[Wittrs] Re: Rorty's Sins

  • From: "kirby_urner" <kirby.urner@xxxxxxxxx>
  • To: wittrsamr@xxxxxxxxxxxxx
  • Date: Wed, 24 Feb 2010 17:45:45 -0000


--- In WittrsAMR@xxxxxxxxxxxxxxx, Sean Wilson <whoooo26505@...> wrote:
>
> (Kirby)
>
> ... I'm fine with Rorty when he is pushing Wittgensteinian
ideas. He does that a lot. I'm also keen on his approach to moral
philosophy (first person perspectives). Really, when Rorty is rather
nicely cut and shaved, one might consider him only to be an expositor
of Wittgenstein's ideas -- a diciple of sorts. It's just when he's
not rather nicely cut and shaved that  he is, well, "odious."
>

That sounds OK, and a lot like me too.

One thing I appreciated about Rorty, as an undergrad, was his
willingness to take a big picture view of things.  He'd zoom
way out.  Like this 'Zen and the Art of Motorcycle Maintenance':
he had stuff to say about it, took the time to sample what was
popular in the culture, had some idea of where an undergrad's
head might be at.  Then he'd tell the story his own way, but
at least we knew he had a working knowledge of the ambient
culture.  He knew how to sync.  A lot of "philosophers" live
in some amberized (time-frozen) tundra, probably canned in their
young adulthoods, never thawed nor aired since.

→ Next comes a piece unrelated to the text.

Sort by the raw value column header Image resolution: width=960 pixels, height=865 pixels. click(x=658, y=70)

Another big influence was Walter Kaufmann, who was giving a lot
of overview lectures from having lived a long life, crowning it
at Princeton, with the clout to grab Jadwin, the physics hall, for
his lectures.

For the most part, WK was overtly skeptical that universities could
ever incubate / breed real philosophers.  Perhaps these could only be
temporarily imported, per the Wittgenstein model?

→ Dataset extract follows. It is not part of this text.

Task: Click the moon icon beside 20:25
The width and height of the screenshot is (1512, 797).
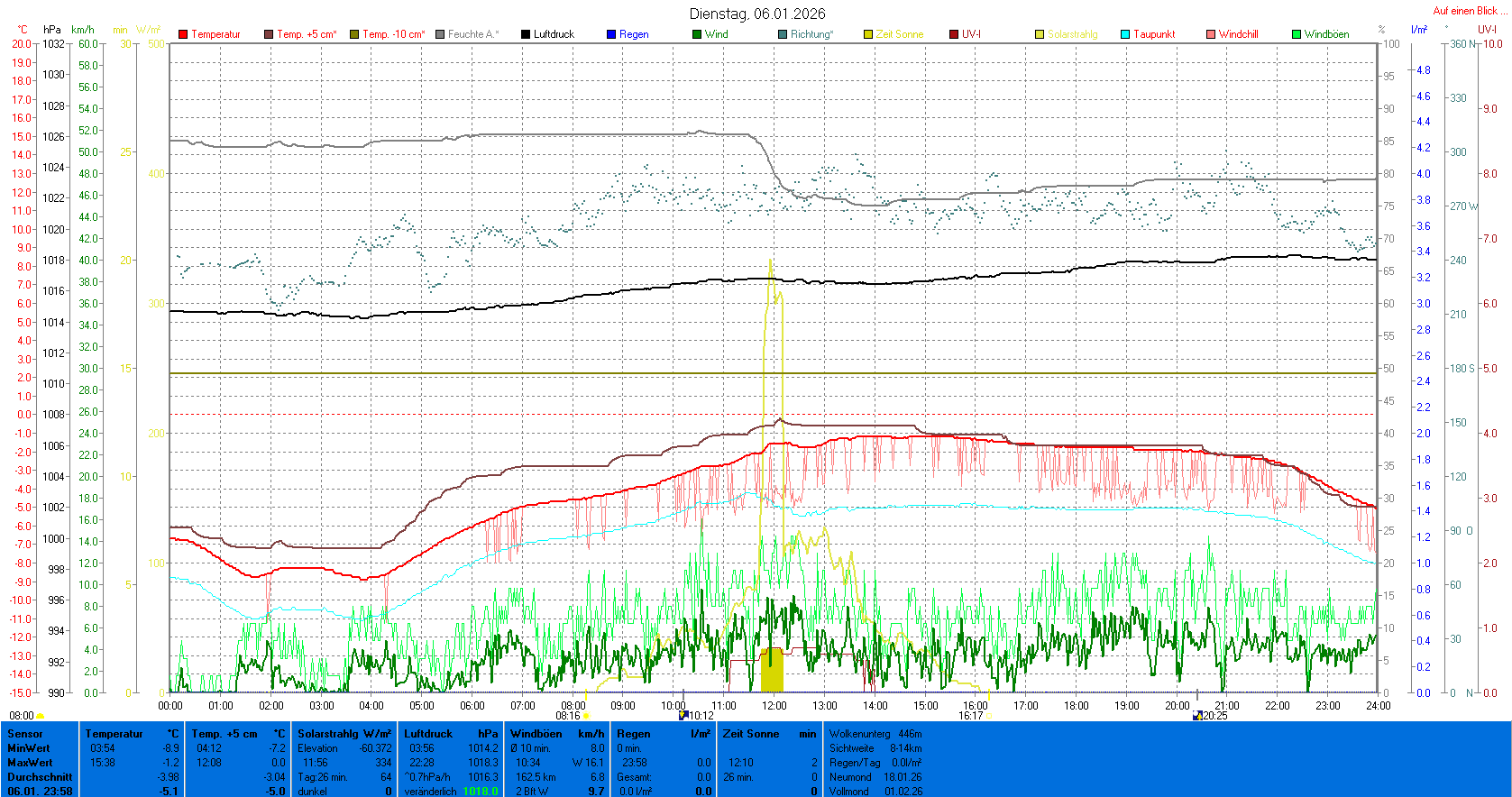Action: pyautogui.click(x=1197, y=715)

I'm not recalling WK's specific institutional proposals, only that
he discouraged cloistering as a role model for philosophers.  He
encouraged more activism ala Wittgenstein's profile.

Certainly Dr. Fuller was all over the place, with those three wrist
watches (for time zones) and those eleven PhDs (mas o meno), patents,
awards.  Coxeter was more cloistered.

At the other end of the spectrum (for Dr. Kaufmann) were people like
Heidegger and Kant, whom he'd sometimes ridicule when given an
opportunity -- to the distress of some in our audience (WK was
"an asshole" according to many a whisperer -- well whaddya know).

You could set your watch by Kant's coming by the window each day,
on his morning constitutional.  If a ship went down with all hands,
the great ethicist might weep, because his box of chocolates was on
that ship.  I guess WK considered Kant like a Neo-Liberal or
something, whereas Heidegger was more like a Nazi shill?  "Judge a
philosophy by the philosopher" was pretty much his dictum.

Not that he over-indulged in name-calling or anything, plus he'd done
a really decent amount of homework before venturing such opinions.
Again, Princeton is dedicated to giving undergrads a lot of overview,
so from my perspective, here was another great scholar doing his job
well, whether or not we ended up agreeing with every conclusion.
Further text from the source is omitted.